_Exercise objective_. All records below must be written out exactly, with the pictures excluded.

---- Listed entries

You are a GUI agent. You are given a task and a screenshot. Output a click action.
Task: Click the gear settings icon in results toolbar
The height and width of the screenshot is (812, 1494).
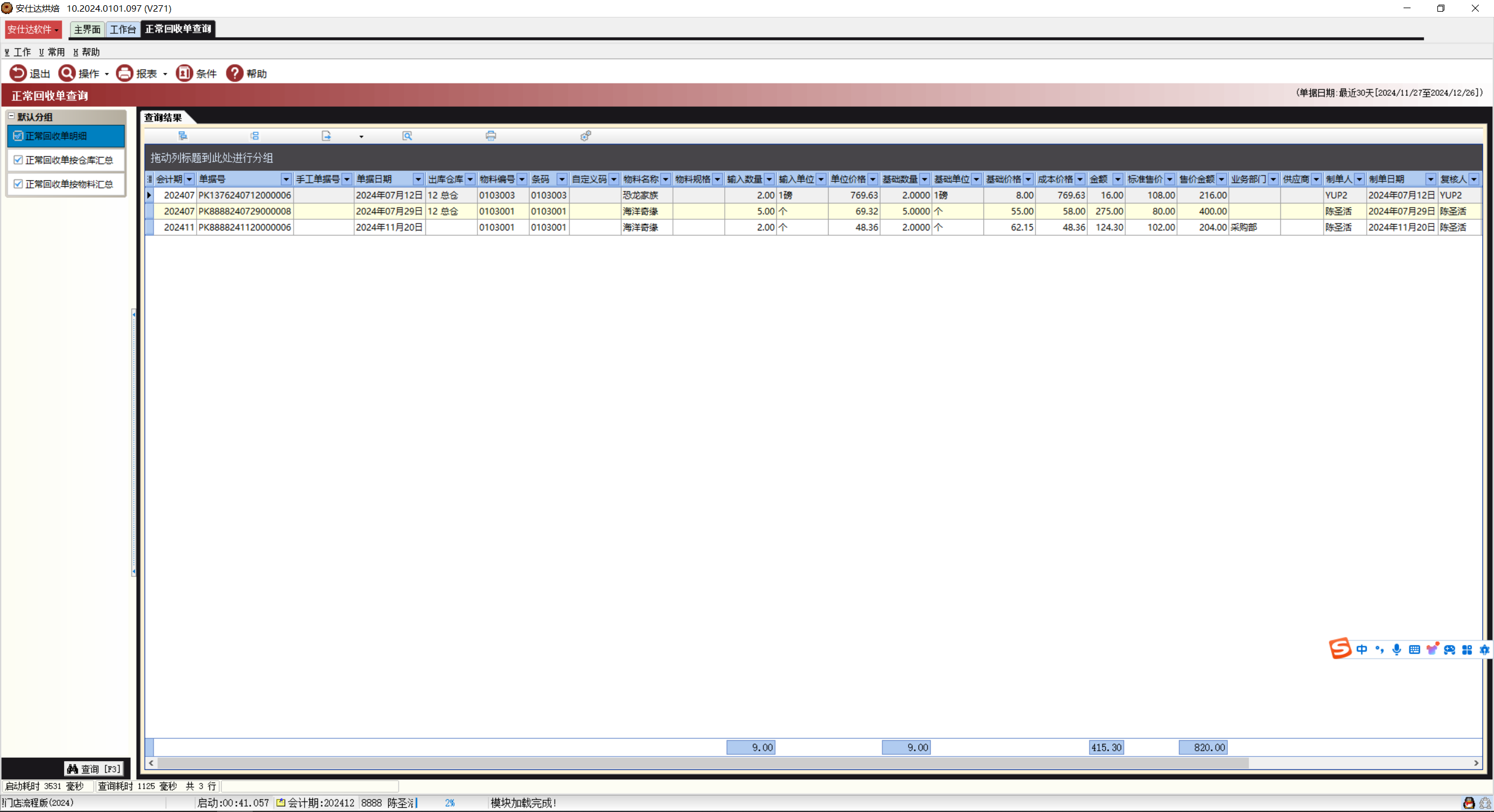pos(586,136)
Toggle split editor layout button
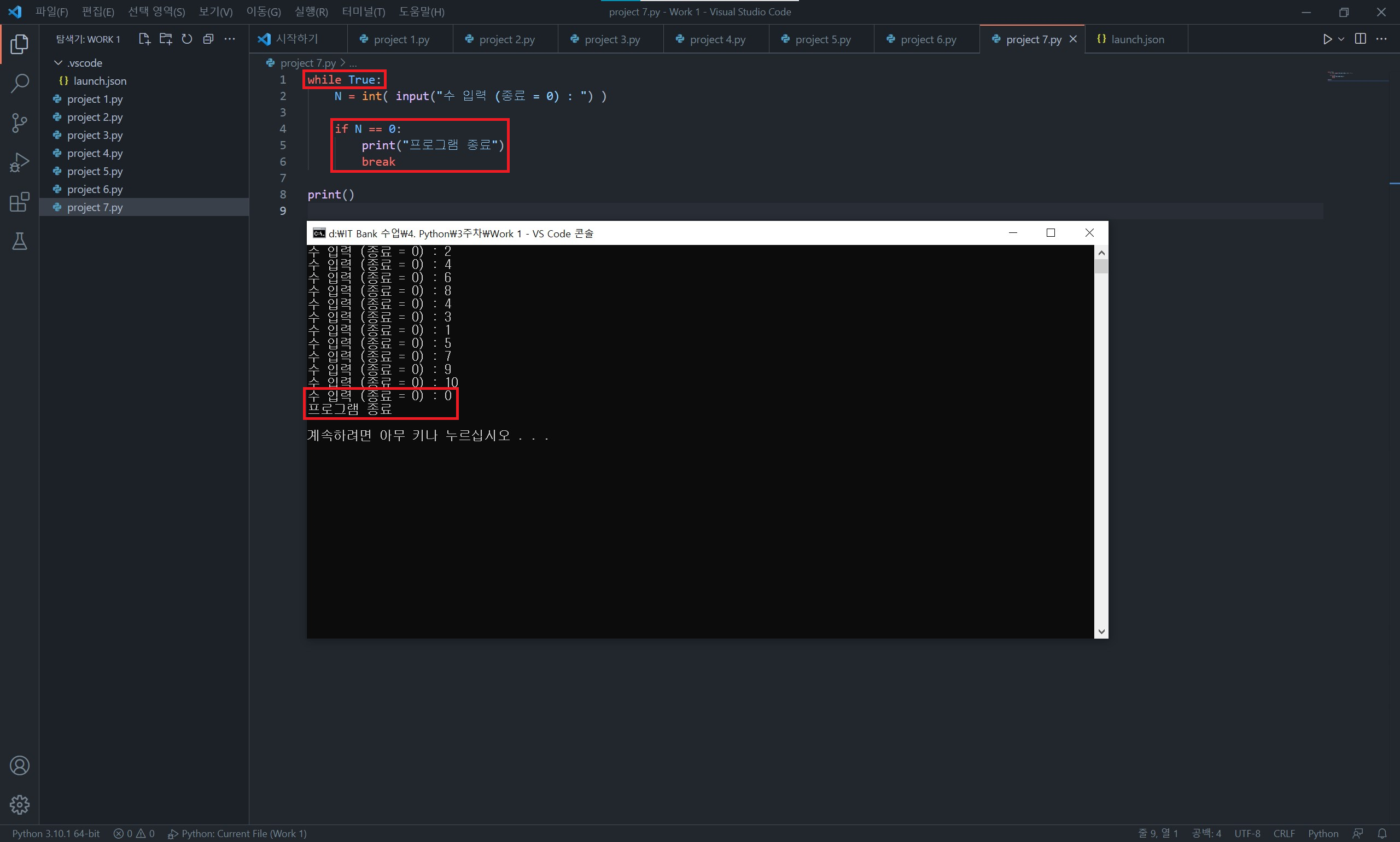This screenshot has height=842, width=1400. (x=1360, y=39)
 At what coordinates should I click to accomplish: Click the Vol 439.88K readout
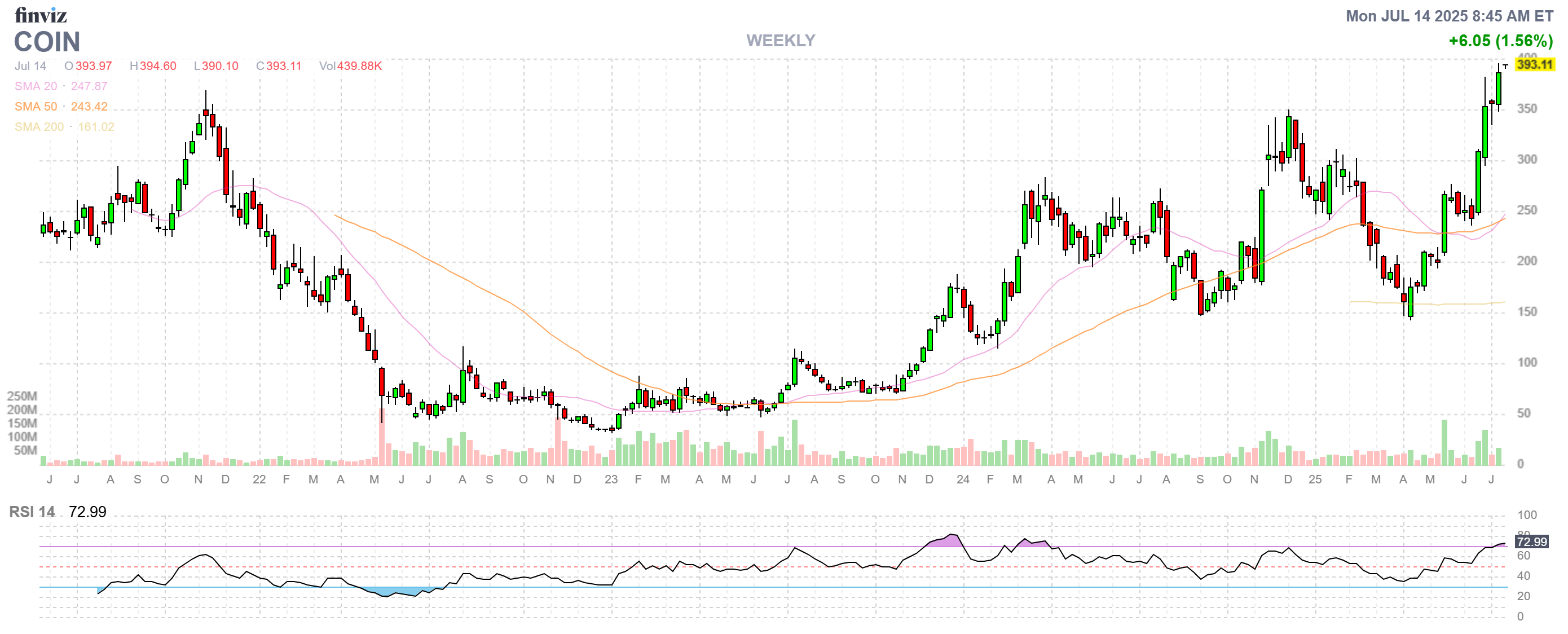[350, 65]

--------

_Your solution_.
You are a GUI agent. You are given a task and a screenshot. Output a click action.
Task: Click the gear settings icon in results toolbar
The height and width of the screenshot is (812, 1494).
pos(586,136)
Toggle split editor layout button
This screenshot has height=842, width=1400. (x=1360, y=39)
 At what coordinates should I click to accomplish: Click the Vol 439.88K readout
[350, 65]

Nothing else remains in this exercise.